I can say that we are especially proud of [the rehabilitation department at Hospital for Special Surgery], which is attuned to not only lower extremity reconstructions but also upper extremity and occupational therapy, where the use of the hands for daily activities such as feeding oneself, hygiene, etc. are very important. Our therapists can be very good at making patients who otherwise would be considered candidates for surgery very, very functional with the deformities they may have, particularly in the hands, that may obviate the need for surgery at any significant time point. It is important to get the entire team of specialists involved.
I believe that one of the best indicators of how well patients with RA do long term really is their education level. The more educated patients usually get to these services and treatments much earlier, so their long-term outcomes are better. The less educated patients are the challenging ones, where you need to get out into the community and [reach] these patients who… [often times] come in once the joints are completely destroyed and the reconstructive options are extensive. Then the results functionally are certainly not going to be as good.

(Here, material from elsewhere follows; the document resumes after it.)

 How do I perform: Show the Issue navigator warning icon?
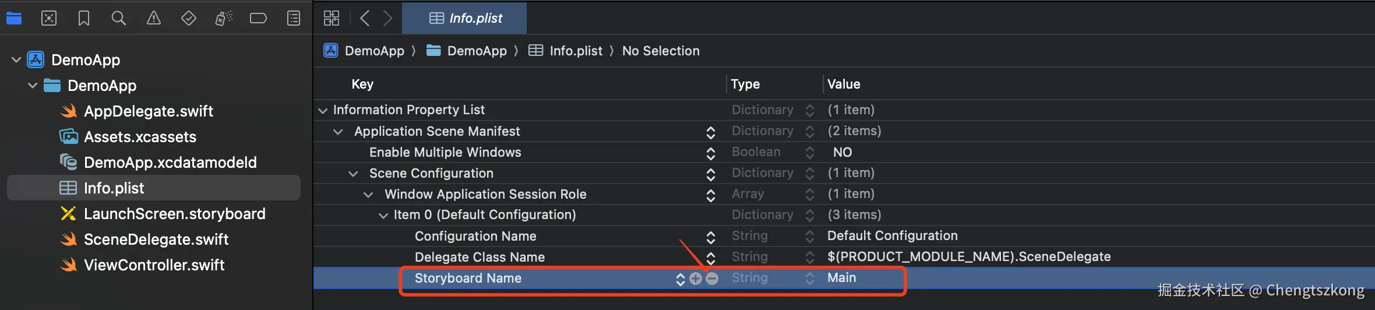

So, getting back to the long-term functional improvement of patients, I think that the key thing is early treatment medically for patients that is aggressive in terms of disease-modifying antirheuamtic drugs (DMARDs), very often going with methotrexate or one of the other tumor necrosis factor (TNF)-inhibitors or new DMARDs, and doing it early so that patients get their inflammatory changes decreased or eliminated completely before the joint destruction occurs.
Unfortunately, some patients – particularly patients again who come from poor communities, or who might be less educated or come from foreign countries and then moved to the United States but don’t really access the care in a timely fashion – they start to show up when they can’t walk anymore or they can’t pick up a glass to drink water. Those are the patients who if you identified them sooner when the tendons in their hands, their ligaments, and their muscles are still working well, even if the joint gets destroyed to the point where you have to do a reconstruction, you do the procedure (whether it is a wrist, shoulder, elbow, hip, or knee replacement), they will do much, much better functionally.

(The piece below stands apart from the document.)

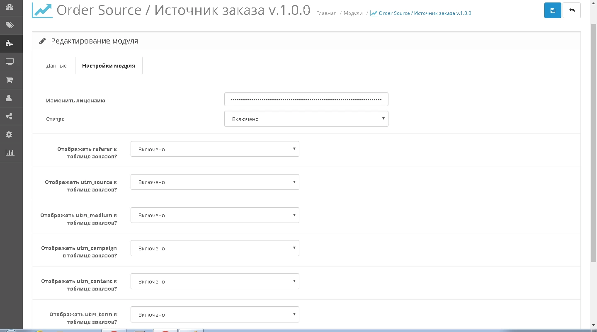
Task: Open the Marketing share icon in sidebar
Action: [x=9, y=116]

If you look at scoring of the results of surgery in patients with osteoarthritis compared to those with RA, if you get to those patients with RA early, their pain relief and their functional return get very close to those of a patient with osteoarthritis who has otherwise normal joints. However, if you get to that patient with RA late, you can still do the joint reconstruction and their pain relief will be as good as for the patient with osteoarthritis, but their functional outcome won’t be as good.

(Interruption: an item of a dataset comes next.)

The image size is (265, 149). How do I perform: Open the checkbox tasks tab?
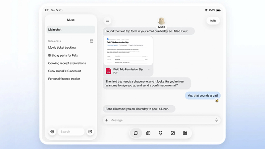pos(173,133)
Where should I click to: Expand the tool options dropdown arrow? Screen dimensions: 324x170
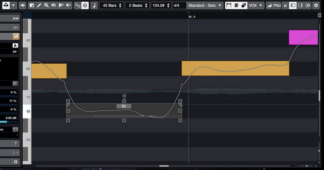(14, 6)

For example, for someone who has a shoulder replacement, their pain may get better, but they will be unable to raise their arm because the rotator cuff muscles were completely destroyed from the disease. However, if their rotator cuff muscles are intact when you do their shoulder replacement, suddenly they are raising their arms following surgery and are very close to normal. Certainly, the long-term function and also long-term survival of the implant will improve dramatically.